“I awake full of you. Your image and the memory of last night’s intoxicating pleasures has left no rest to my senses.”
Her name to history was married Joséphine de Beauharnais; she was born Marie Josèphe Rose Tascher de La Pagerie, the daughter of a wealthy Creole sugar baron in Martinique.
But after hurricanes destroyed the family plantation, she was married off to the Vicomte de Beauharnais in Paris in October, 1779, in order to preserve the family fortune. It was an unhappy marriage, but it produced two children, Eugène and Hortense.
During the Reign of Terror, in 1794, her husband was arrested as an aristocratic ‘suspect’ by the Jacobins; Joséphine herself was imprisoned a month later. He was guillotined and she herself was only saved from the same fate by the timely overthrow of Robespierre, just one day before her scheduled execution.

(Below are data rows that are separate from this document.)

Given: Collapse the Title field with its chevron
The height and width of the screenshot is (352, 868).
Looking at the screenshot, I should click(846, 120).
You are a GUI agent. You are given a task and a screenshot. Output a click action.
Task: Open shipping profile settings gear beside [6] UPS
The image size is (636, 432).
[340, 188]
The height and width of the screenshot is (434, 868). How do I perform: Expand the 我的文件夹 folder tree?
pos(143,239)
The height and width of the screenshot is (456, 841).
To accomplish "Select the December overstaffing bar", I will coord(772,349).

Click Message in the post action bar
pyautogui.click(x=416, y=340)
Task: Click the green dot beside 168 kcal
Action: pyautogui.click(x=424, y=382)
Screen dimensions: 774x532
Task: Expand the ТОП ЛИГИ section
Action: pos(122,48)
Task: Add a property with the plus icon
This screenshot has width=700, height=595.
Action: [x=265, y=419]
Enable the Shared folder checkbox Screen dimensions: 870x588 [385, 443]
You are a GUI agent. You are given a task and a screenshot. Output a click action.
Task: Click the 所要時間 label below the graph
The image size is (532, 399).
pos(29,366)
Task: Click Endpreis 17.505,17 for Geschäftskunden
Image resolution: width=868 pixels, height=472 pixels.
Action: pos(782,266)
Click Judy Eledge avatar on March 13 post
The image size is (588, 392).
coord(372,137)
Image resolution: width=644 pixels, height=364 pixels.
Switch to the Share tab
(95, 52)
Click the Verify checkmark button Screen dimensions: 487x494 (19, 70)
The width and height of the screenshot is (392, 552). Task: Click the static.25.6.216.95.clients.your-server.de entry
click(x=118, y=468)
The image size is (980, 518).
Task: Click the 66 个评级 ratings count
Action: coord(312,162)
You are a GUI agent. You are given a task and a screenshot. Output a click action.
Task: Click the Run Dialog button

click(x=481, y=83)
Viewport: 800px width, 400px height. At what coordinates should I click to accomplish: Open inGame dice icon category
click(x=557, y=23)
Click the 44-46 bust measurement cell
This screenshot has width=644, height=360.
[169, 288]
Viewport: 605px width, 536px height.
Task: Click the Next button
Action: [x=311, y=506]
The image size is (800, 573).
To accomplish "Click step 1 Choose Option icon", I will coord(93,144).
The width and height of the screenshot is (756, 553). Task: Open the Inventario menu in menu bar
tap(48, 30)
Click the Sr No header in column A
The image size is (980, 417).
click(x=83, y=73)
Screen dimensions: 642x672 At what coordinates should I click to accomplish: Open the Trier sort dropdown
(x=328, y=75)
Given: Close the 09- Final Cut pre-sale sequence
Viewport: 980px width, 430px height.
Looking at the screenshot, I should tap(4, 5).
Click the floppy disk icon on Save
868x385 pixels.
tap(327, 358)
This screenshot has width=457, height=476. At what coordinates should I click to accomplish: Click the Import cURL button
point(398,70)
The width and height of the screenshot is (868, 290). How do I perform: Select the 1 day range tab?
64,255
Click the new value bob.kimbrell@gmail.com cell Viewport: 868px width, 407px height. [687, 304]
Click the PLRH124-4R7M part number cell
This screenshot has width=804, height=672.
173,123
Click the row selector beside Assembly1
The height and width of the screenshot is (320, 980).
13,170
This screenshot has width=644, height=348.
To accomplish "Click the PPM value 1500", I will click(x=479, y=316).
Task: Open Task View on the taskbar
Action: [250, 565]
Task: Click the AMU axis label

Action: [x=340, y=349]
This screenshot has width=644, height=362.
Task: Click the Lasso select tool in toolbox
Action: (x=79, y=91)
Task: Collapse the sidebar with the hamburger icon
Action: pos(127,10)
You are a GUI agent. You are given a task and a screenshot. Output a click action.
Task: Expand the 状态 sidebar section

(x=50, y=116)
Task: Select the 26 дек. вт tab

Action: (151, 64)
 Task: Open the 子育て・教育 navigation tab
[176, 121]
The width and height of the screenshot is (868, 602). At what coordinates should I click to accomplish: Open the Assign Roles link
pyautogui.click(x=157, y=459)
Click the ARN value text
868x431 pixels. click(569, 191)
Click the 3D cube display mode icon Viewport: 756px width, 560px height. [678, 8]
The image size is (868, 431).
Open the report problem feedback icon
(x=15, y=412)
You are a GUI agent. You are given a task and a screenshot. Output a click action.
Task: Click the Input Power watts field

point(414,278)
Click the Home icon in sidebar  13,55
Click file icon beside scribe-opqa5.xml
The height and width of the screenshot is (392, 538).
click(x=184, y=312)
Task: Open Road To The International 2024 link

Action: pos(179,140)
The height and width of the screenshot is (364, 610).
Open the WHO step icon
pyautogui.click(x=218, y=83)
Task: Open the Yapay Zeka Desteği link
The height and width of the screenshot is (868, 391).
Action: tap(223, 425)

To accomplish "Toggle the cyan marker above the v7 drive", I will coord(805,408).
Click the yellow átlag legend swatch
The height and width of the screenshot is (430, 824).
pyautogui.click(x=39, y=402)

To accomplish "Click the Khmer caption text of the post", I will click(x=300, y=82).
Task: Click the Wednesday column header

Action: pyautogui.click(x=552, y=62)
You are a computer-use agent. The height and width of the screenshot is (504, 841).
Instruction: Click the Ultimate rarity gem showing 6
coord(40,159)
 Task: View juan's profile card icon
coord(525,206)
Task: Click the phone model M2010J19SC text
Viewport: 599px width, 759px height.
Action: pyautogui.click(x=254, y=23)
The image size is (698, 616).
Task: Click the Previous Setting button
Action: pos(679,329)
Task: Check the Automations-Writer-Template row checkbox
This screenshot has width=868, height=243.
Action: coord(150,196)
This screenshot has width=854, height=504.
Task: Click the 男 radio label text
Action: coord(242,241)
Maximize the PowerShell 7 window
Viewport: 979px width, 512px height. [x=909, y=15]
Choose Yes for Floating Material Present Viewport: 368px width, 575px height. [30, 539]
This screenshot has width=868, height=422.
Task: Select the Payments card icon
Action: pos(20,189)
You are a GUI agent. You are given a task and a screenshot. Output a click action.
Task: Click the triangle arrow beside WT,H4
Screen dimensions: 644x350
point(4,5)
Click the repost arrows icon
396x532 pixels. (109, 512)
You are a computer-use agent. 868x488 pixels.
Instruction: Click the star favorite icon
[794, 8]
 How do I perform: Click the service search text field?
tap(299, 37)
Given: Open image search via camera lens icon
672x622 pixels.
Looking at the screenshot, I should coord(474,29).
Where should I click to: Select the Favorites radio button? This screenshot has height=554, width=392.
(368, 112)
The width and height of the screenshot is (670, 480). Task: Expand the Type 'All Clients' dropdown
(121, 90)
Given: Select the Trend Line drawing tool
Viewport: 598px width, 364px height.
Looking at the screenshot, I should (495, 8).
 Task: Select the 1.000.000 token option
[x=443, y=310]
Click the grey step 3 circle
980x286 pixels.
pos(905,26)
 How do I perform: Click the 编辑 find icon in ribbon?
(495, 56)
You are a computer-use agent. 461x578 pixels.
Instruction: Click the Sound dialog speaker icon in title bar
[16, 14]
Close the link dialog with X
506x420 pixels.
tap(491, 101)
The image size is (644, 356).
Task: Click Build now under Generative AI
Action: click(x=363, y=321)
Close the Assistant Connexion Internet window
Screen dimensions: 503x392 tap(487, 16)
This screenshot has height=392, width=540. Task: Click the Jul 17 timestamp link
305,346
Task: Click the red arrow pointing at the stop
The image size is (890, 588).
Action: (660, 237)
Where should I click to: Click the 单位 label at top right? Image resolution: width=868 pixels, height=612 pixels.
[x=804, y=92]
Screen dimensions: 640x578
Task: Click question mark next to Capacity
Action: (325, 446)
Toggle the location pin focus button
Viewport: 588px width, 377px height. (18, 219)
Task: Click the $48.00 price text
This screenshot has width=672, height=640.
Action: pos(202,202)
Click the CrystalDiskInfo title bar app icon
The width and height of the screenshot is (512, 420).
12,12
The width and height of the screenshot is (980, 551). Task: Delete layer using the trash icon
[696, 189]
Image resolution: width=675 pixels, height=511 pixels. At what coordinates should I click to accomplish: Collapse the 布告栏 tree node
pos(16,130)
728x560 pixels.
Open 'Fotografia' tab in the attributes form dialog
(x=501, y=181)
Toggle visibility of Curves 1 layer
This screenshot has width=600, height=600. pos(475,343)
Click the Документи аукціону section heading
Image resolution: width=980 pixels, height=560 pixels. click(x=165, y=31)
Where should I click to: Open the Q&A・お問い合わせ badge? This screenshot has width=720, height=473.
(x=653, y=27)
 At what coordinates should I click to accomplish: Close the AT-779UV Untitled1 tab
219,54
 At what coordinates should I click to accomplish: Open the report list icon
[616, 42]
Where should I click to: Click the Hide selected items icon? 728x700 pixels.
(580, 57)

As a widow with two children to support, she chose her lovers with her head rather than her heart.
She became mistress to several of France’s political and financial luminaries. But Joséphine was a shopper of the first rank and ran up enormous debts during her life.
In fact, when she met Napoléon it was rumored that her present lover, Paul Barras, was very happy for the other man to take her off his hands. He simply couldn’t afford her. He had met his financial Waterloo.
At that time Bonaparte was a general and a rising star in France’s political firmament. Napoléon’s siren – until then she had been known as Rose, Joséphine was the name Napoléon used – was an elegant and svelte chestnut haired beauty. She rarely smiled though because of her one flaw – she had bad teeth.
Perhaps she ate too much sugar growing up on daddy’s farm.
His family stood against the match; after all, she was a widow with two children, and his mother and sisters were jealous of her sophistication and breeding.
But Napoléon ignored his family’s objections and he and Joséphine married on 9th March, 1796.
Two days later he left to lead the French army into Italy, sending her a constant stream of love letters while he was away.
“You to whom nature has given spirit, sweetness, and beauty, you who alone can move and rule my heart, you who know all too well the absolute empire you exercise over it!”
His letters still exist. But what about hers? Were they lost – or did she seldom write? It seems the latter is true.
While he conquered Italy she allowed herself to be conquered by a handsome Hussar officer, Hippolyte Charles. When Napoléon finally heard of her infidelity, during his Egyptian campaign, something must have died in him.
He took up with Pauline Bellisle Foures, a woman who became known as “Napoléon’s Cleopatra.” By now his letters home to Joséphine were no longer passionate. After Pauline there was an endless line of mistresses, possibly intended as payback.
But even after their separation Napoléon insisted Joséphine keep her titles. “It is my will that she retain the rank and title of Empress, and especially that she never doubt my sentiments, and that she ever hold me as her best and dearest friend.”
Joséphine retired to the Château de Malmaison, near Paris, where she continued to burn holes in even her husband’s deep pockets. Yet she remained on friendly terms with Napoléon up to her death in 1814.
During his exile Napoléon admitted to friends that he truly loved her ‘but I did not respect her.’
‘Not tonight, Joséphine.’
There is no evidence whatever that he ever spoke these words; the earliest reference is a music hall song sung by Ada Jones and Billy Murray in 1911. But the greatest truth can rest in a lie; she was his one great love but he perhaps never forgot or forgave her affair with the hussar.
Could it be that France’s most tactically brilliant general was a romantic; and the woman he loved was a pragmatic? If so, it was the irony of his life.
His last words as he lay on his death bed were: “France, the Army, the Head of the Army … Joséphine.”